Clomid is a well-known fertility drug that is commonly used to treat infertility in women who do not ovulate normally. Femara was not developed as a fertility drug, but is frequently used to induce ovulation as well. There are many similarities between Femara and Clomid, but also some important differences. If you have been diagnosed with anovulation, should you take Femara or Clomid?
Clomid, generically known as clomiphene citrate and also sold under the brand name Serophene, is the most commonly prescribed fertility drugs today. Clomid works by stimulating the pituitary gland to encourage the ovaries to develop mature eggs.
Clomid has been received as a bit of a miracle drug among women who have trouble conceiving naturally, and even those who just think they may be infertile. Clomid is widely advertised online, by those who seek to sell it to women hoping to get pregnant but who don’t have a prescription — because their doctor told them to lose weight first, for instance.
Despite its reputation, it is important not to lose sight of the fact that Clomid only works for women who do not ovulate naturally. Around 80 percent of women who do have ovulation disorders will ovulate once they start taking Clomid. Despite this huge “success rate”, not all women who start ovulating once they use Clomid will also get pregnant thanks to the drug.
Clomid has a considerable amount of short-term side effects. Ovarian hyperstimulation syndrome is one such side effect, that is potentially very dangerous. Nausea, mood swings, depression and breast tenderness are more common side effects of Clomid. Twin pregnancy is a more famous side effect of Clomid — this even earned it the nickname “twin drug”, and some women will take clomiphene specifically to conceive more than one baby. The chance of having twins goes up by 10 percent if you take Clomid. That’s a lot, but you still have a tiny chance of having twins.
Clomid and Femara are pretty similar in some ways, as you will see in the next section. There are two negative side effects that Clomid has, which don’t go along with Femara, however. Clomid can reduce a woman’s cervical mucus for six to eight weeks, something that actually negatively impacts her chances of conceiving. It can also make the lining of the uterus — the endometrium — thinner. Thinner uterine lining reduces the chances that a fertilized egg will implant into the uterus.
Although there is no evidence that there are long-term side effects, taking the drug for longer than six cycles is not recommended. Research into any possible long-term side effects of clomiphene citratem, both to the mother and babies, is ongoing.
Femara, also known as Letrozole, is FDA approved as a breast cancer drug. The manufacturer never filed for it to be approved as a fertility medication. Yet, it has been used as an ovarian stimulation drug off label since 2001.
Femara is generally associated with fewer side effects than Clomid. It clears from the body more quickly than Clomid does, which means that the short-term side effects a woman may experience while taking this drug — the same ones that apply to Clomid, namely nausea, hot flashes, mood swings and the like, see Femara drug side effects for more info — don’t last beyond the cycle in which it is used. The other distinct advantage is that Femara leaves the endometrium and cervical mucus intact.

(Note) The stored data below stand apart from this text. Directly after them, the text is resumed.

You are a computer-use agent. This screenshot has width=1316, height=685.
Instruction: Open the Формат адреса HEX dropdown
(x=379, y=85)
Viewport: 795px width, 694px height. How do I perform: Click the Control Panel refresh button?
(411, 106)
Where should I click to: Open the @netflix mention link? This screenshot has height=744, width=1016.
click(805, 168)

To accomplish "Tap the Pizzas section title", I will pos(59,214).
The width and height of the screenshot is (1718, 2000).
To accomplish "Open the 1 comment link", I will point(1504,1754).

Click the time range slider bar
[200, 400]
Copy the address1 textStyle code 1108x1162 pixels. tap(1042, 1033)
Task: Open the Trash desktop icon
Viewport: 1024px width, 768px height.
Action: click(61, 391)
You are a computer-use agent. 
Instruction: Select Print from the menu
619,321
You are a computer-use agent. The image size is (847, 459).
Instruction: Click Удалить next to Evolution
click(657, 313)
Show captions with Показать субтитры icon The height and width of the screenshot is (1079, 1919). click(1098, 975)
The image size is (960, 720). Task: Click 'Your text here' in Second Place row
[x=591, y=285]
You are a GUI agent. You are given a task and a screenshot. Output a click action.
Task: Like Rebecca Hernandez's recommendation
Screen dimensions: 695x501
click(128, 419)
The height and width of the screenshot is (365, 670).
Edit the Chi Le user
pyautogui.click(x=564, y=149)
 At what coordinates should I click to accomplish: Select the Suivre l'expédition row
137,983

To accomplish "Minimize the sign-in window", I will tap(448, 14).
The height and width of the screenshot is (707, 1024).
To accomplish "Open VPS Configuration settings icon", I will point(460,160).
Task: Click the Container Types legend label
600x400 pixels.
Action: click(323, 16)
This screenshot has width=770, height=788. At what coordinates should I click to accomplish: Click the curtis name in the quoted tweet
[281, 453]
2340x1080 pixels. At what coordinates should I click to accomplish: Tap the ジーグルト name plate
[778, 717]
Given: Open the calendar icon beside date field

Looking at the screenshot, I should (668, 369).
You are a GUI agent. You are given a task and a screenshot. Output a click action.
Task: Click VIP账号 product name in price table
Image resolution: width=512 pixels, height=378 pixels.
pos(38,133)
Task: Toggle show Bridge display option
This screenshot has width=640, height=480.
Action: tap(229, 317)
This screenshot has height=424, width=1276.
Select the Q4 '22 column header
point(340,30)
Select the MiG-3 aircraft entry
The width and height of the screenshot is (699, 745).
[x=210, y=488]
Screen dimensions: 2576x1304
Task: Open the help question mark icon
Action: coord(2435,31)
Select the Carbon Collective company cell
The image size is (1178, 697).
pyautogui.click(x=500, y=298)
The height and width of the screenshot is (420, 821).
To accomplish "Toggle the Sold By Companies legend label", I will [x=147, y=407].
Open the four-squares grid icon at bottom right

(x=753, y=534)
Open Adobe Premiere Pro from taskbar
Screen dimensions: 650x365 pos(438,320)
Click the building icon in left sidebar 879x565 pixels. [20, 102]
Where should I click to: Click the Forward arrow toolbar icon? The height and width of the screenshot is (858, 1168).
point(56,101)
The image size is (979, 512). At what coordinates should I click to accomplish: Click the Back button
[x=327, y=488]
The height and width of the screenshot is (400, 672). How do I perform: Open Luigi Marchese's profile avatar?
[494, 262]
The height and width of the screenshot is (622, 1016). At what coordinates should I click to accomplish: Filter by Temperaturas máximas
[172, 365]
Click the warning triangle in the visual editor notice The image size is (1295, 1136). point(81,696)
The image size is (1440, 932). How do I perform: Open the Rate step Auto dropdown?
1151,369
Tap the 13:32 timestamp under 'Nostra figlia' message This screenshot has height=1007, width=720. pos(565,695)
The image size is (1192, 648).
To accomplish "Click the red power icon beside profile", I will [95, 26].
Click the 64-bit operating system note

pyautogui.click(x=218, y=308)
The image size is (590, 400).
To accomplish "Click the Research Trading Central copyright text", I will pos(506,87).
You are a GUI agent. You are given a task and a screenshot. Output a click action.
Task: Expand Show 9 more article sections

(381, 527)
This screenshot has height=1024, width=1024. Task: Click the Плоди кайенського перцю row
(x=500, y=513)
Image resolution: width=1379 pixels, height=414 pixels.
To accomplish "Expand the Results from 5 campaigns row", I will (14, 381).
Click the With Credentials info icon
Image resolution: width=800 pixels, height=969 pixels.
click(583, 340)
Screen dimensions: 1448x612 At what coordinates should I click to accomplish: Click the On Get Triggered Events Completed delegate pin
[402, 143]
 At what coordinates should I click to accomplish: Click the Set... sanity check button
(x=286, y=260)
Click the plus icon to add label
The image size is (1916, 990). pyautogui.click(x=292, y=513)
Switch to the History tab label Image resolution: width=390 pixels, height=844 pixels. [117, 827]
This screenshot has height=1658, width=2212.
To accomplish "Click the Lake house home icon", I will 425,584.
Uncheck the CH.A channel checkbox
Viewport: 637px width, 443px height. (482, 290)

The other advantage is that women have a lower risk of conceiving twins and higher order multiples on Femara, compared to Clomid. Considering the potential for complications that accompany twin pregnancies, this is a rather crucial thing to take into account.
Is Femara really safe as a fertility drug? Despite its relatively wide use, that is not quite clear. A Canadian study that was presented at a conference in 2005 suggests that Femara is associated with a higher risk of birth defects than Clomid, while a follow-up study suggested the opposite — that Clomid carries double the risk of congenital birth defects and chromosomal abnormalities than Femara, at 2.4 percent vs 4.8 percent.
The manufacturer of Femara not only didn’t ask the FDA to approve it as an ovarian stimulation drug, they actually went a step further by asking physicians not to prescribe it as such. Some speculate that this is only because of liability issues, but it is certainly something women who may take Femara to induce ovulation may want to know about. It is also interesting that India banned Femara’s use as a fertility drug in 2011, because of concerns about birth defects.